* Recorded data:
#####

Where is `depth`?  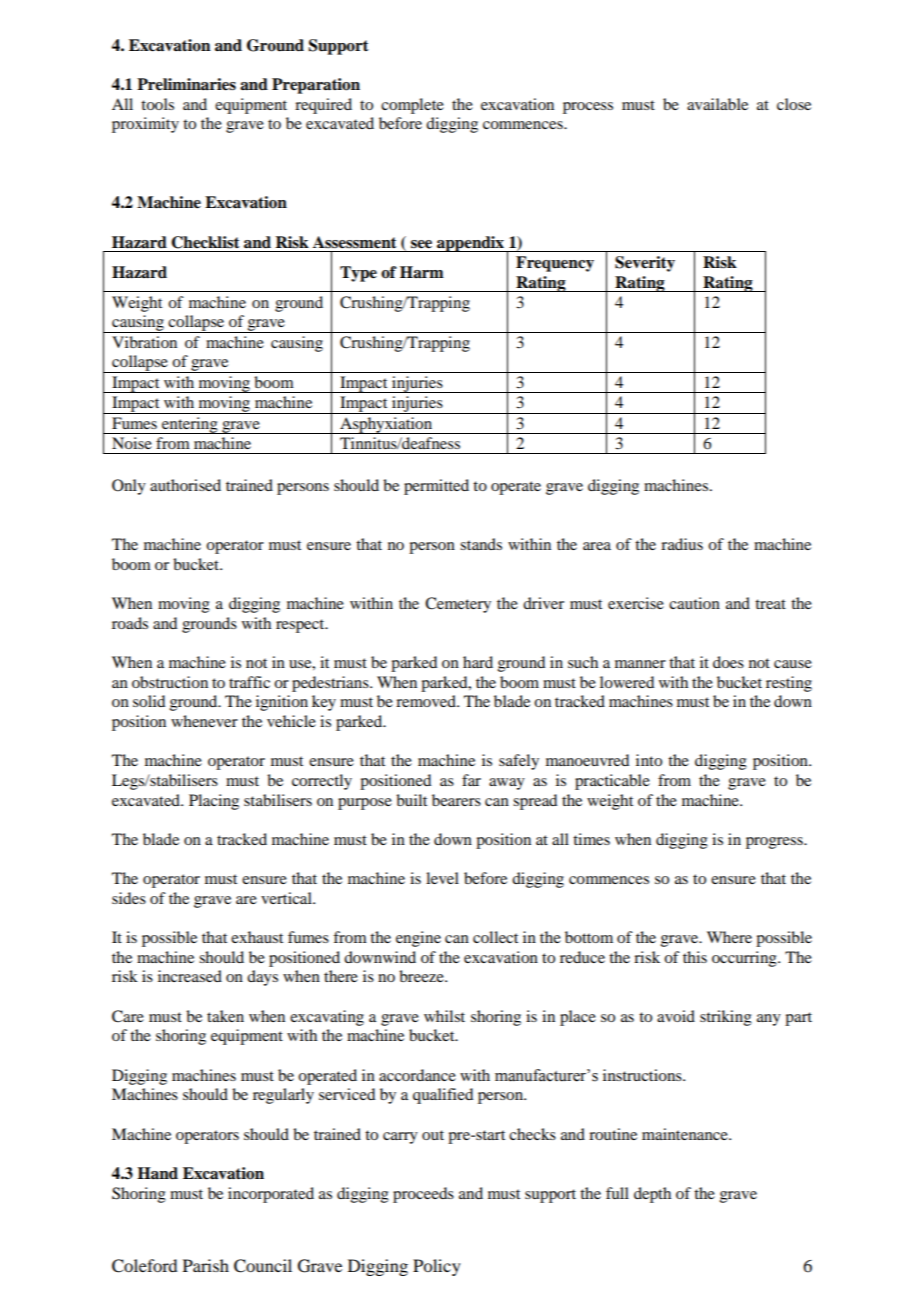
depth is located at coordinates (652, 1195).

#####

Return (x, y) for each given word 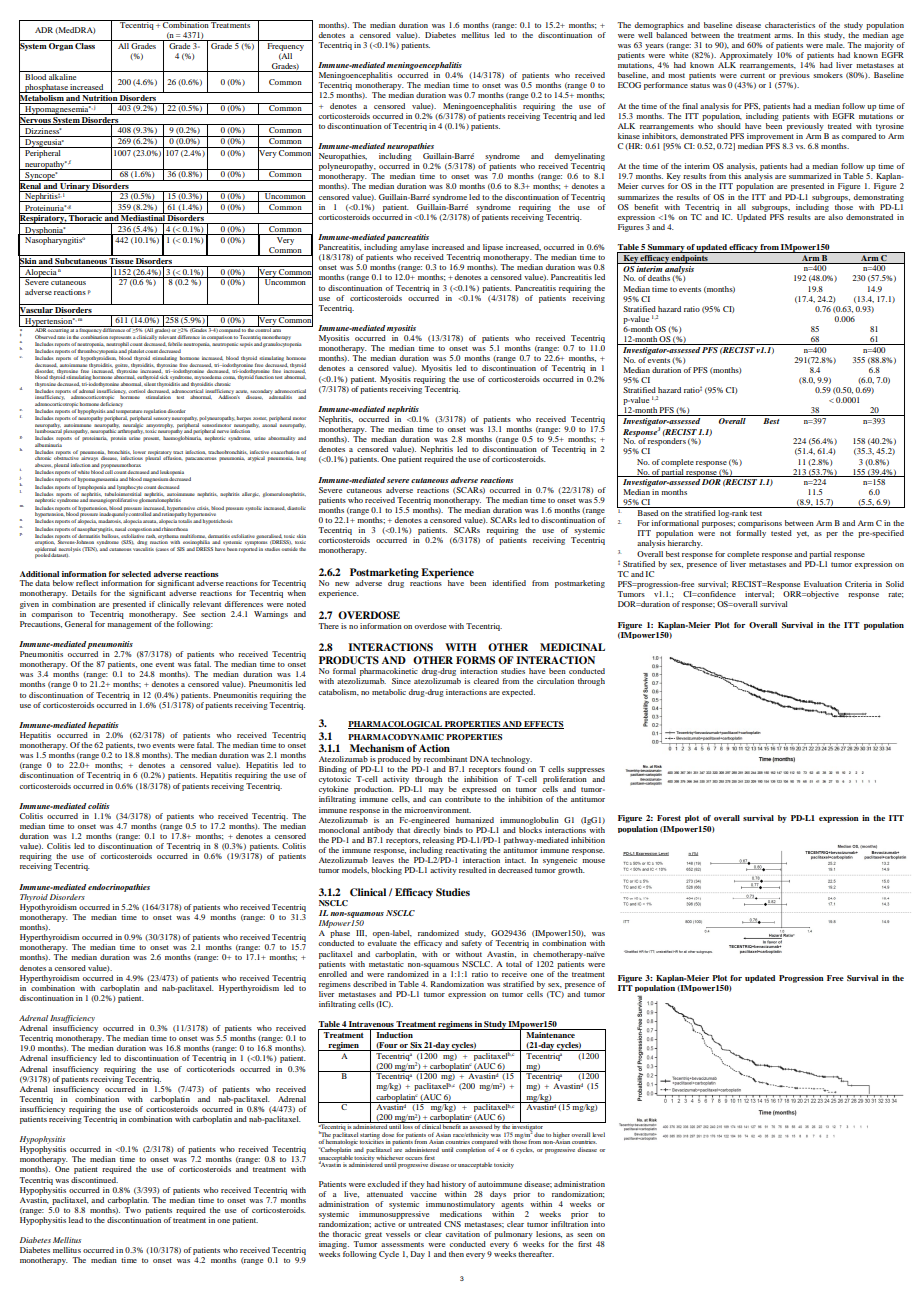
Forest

#####

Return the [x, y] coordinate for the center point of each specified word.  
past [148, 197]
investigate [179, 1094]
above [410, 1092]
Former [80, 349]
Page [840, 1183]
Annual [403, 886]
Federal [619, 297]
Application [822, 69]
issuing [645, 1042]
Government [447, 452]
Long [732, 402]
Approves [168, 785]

#####

* Task directions: Update the items from the line that contains "Application [822, 69]" through the line that contains "Approves [168, 785]", both included. Write only those lines again, with "Government" changed to "Ministry" and everything else left the same.

* Full output:
Application [822, 69]
issuing [645, 1042]
Ministry [447, 452]
Long [732, 402]
Approves [168, 785]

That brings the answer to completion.